Technical results on the convergence of quasi-Newton methods for nonsmooth optimization

TL;DR

This paper investigates the convergence behavior of quasi-Newton methods, especially BFGS, for nonsmooth optimization, providing new theoretical insights based on eigenvalue analysis and numerical experiments.

Contribution

It derives eigenvalue behavior assumptions that could ensure convergence of quasi-Newton methods on nonsmooth functions and explores how these methods navigate piecewise structures.

Findings

Eigenvalues of quasi-Newton matrices tend to vanish in certain conditions.

Assumptions on eigenvalue behavior can imply convergence for nonsmooth functions.

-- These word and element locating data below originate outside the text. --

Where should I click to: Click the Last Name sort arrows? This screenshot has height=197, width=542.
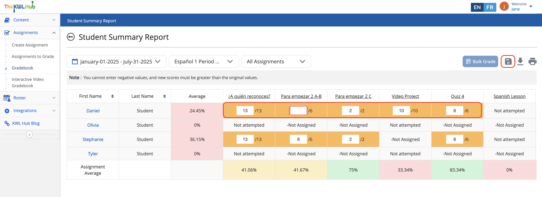[x=164, y=96]
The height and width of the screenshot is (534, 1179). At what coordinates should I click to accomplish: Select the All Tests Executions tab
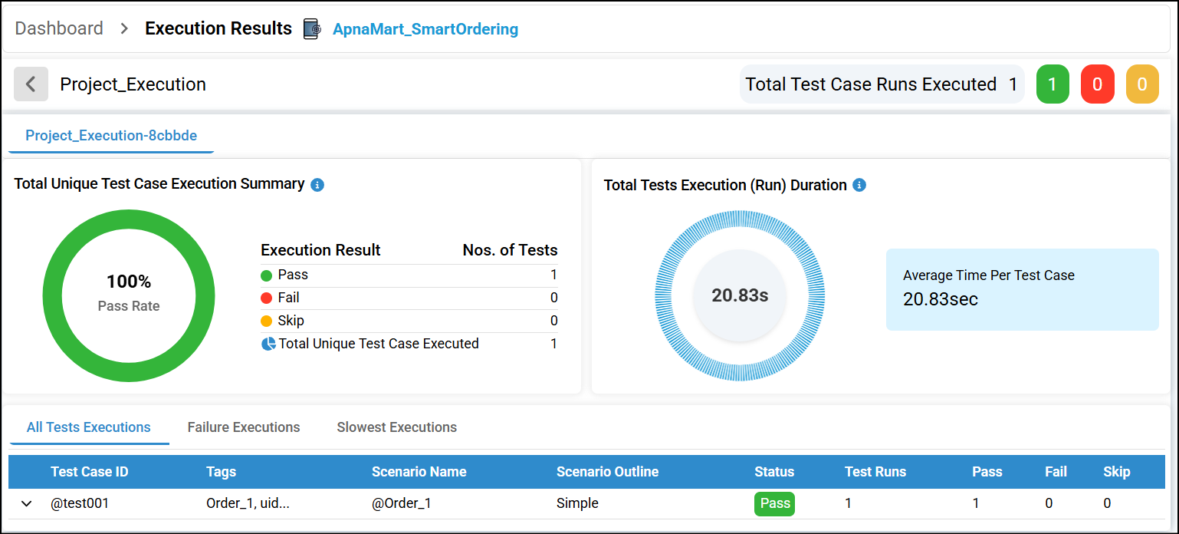click(89, 427)
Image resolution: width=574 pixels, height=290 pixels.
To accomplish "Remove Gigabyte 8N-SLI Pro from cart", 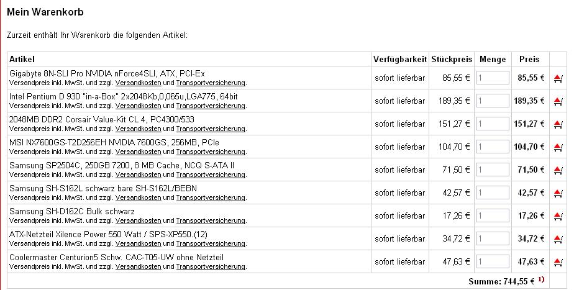I will 558,78.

Quasi-Newton methods can effectively explore piecewise differentiable structures.

Abstract

It is well-known by now that the BFGS method is an effective method for minimizing nonsmooth functions. However, despite its popularity, theoretical convergence results are almost non-existent. One of the difficulties when analyzing the nonsmooth case is the fact that the secant equation forces certain eigenvalues of the quasi-Newton matrix to vanish, which is a behavior that has not yet been fully analyzed. In this article, we show what kind of behavior of the eigenvalues would be sufficient to be able to prove the convergence for piecewise differentiable functions. More precisely, we derive assumptions on the behavior from numerical experiments and then prove criticality of the limit under these assumptions. Furthermore, we show how quasi-Newton methods are able to explore the piecewise structure. While we do not prove that the observed behavior of the eigenvalues actually occurs, we believe that these results still give insight, and a certain intuition, for the convergence for nonsmooth functions.